(Saved entries)
=== Section Start ===
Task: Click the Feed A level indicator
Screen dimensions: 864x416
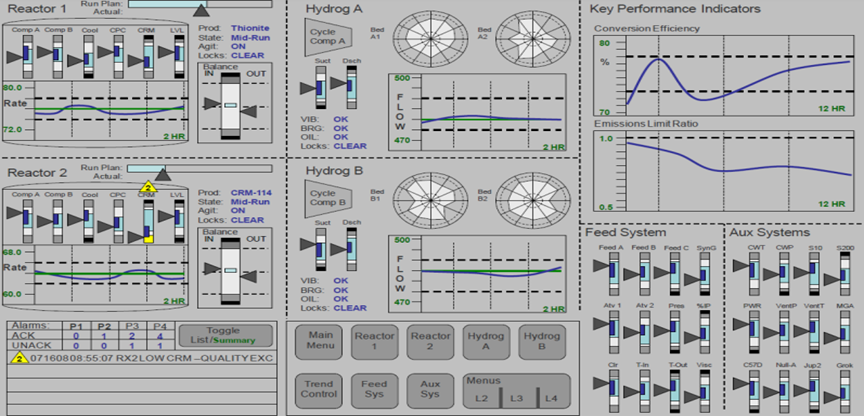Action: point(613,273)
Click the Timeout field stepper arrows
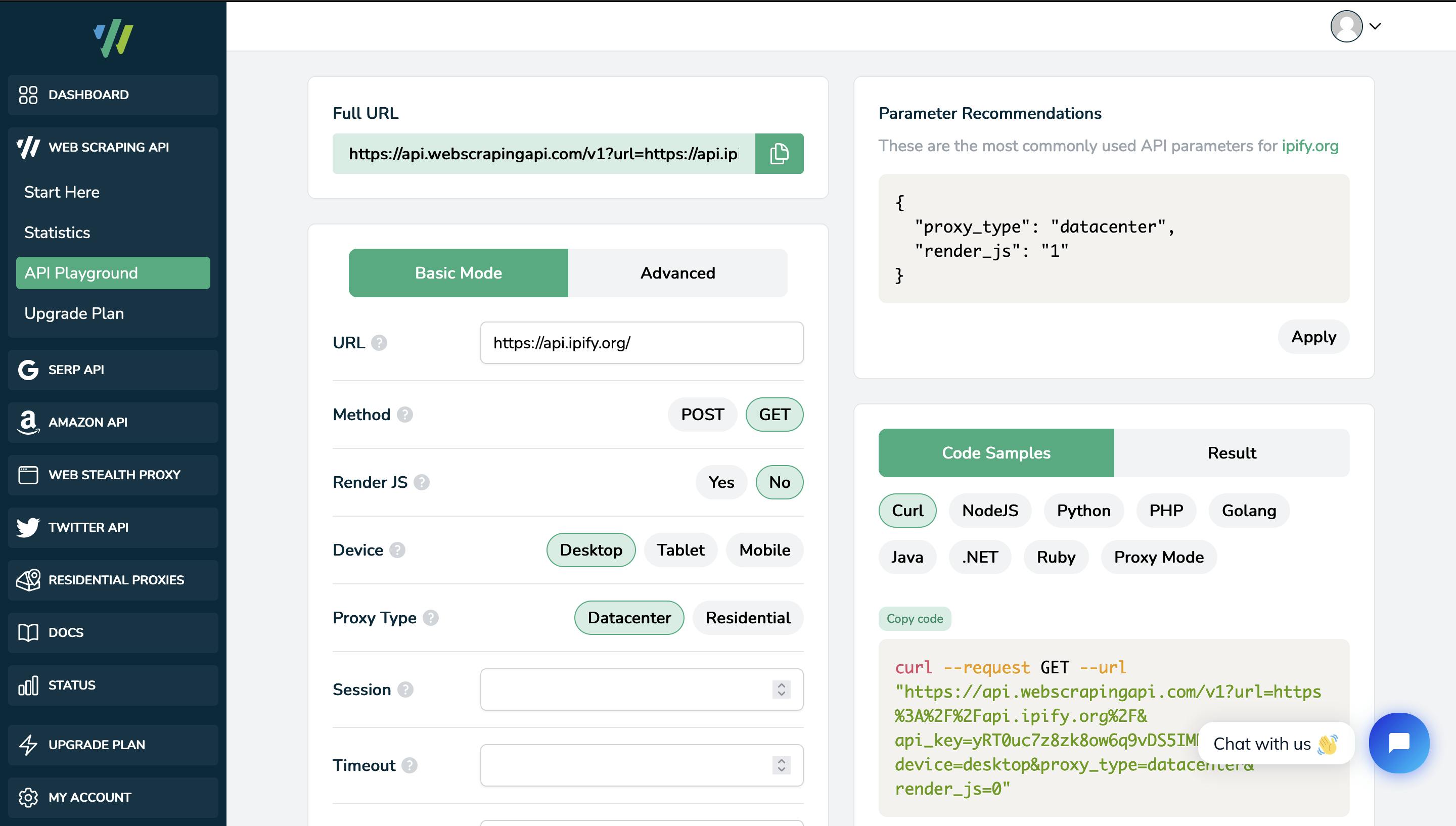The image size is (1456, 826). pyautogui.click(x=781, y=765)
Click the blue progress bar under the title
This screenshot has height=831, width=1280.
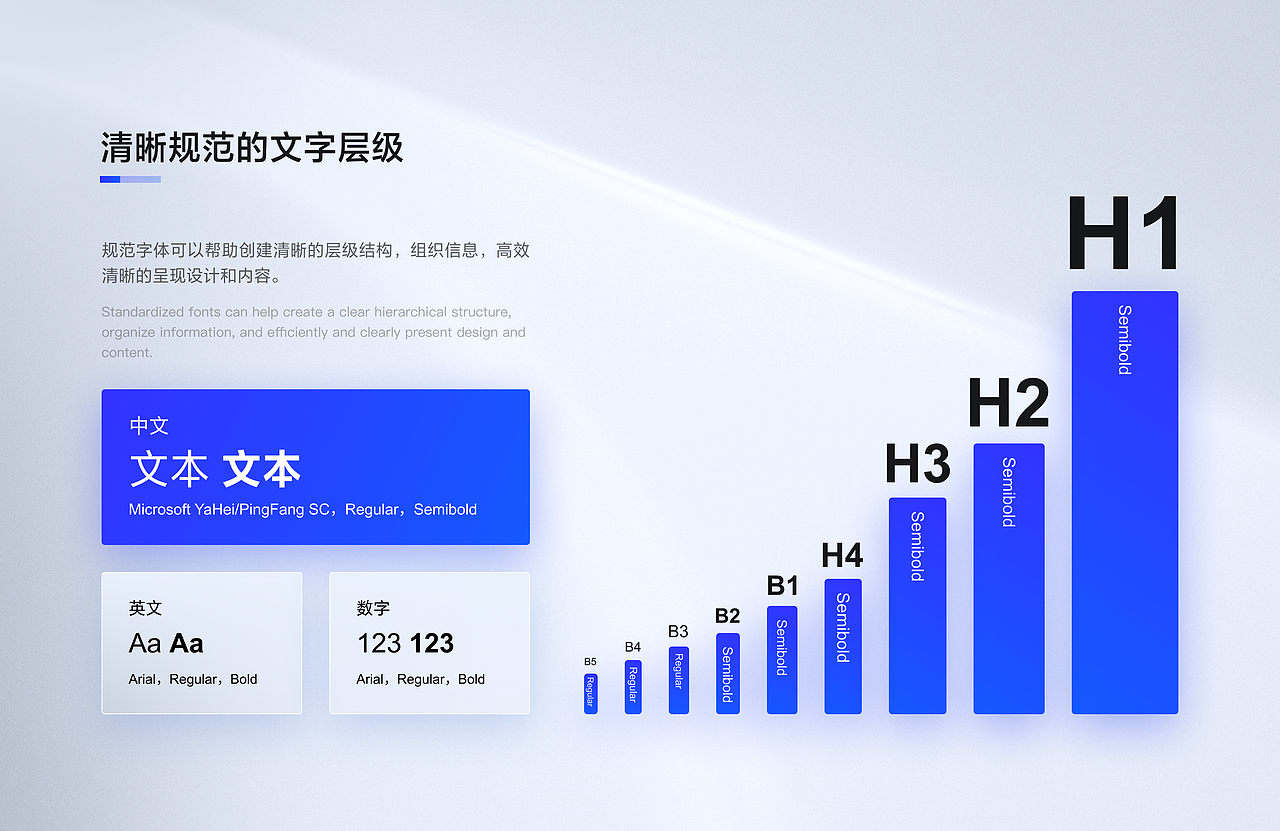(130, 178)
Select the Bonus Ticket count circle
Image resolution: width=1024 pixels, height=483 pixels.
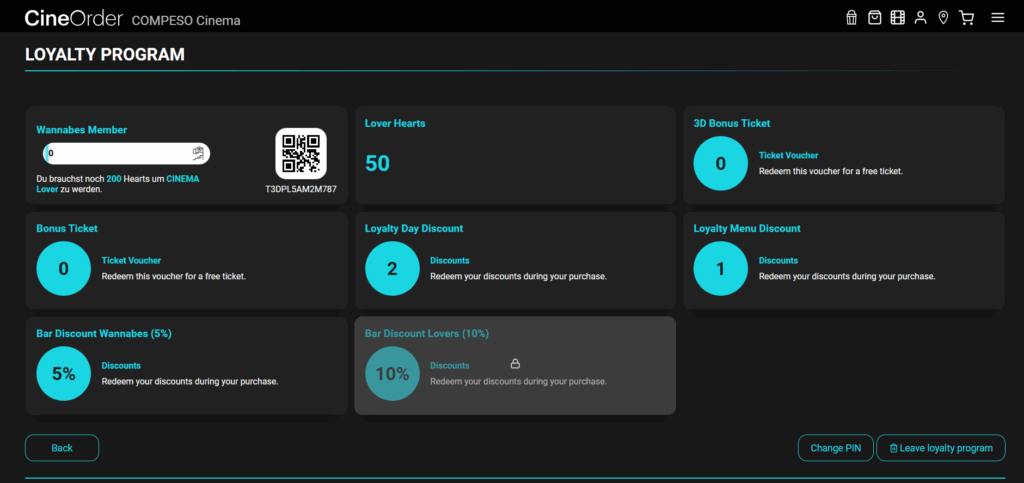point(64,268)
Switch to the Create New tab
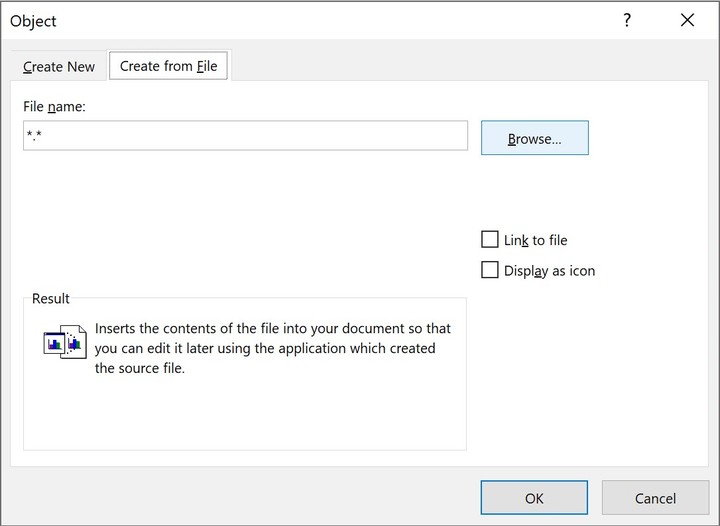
=== Section End ===
ASSIGNED TASK >>
Drop the images and return the data verbatim.

EXERCISE ANSWER >>
Task: Click the Feed A level indicator
Screen dimensions: 864x416
Action: point(613,273)
Click the Timeout field stepper arrows
The image size is (1456, 826). pyautogui.click(x=781, y=765)
Click the blue progress bar under the title
This screenshot has height=831, width=1280.
(130, 178)
Select the Bonus Ticket count circle
Image resolution: width=1024 pixels, height=483 pixels.
point(64,268)
Switch to the Create New tab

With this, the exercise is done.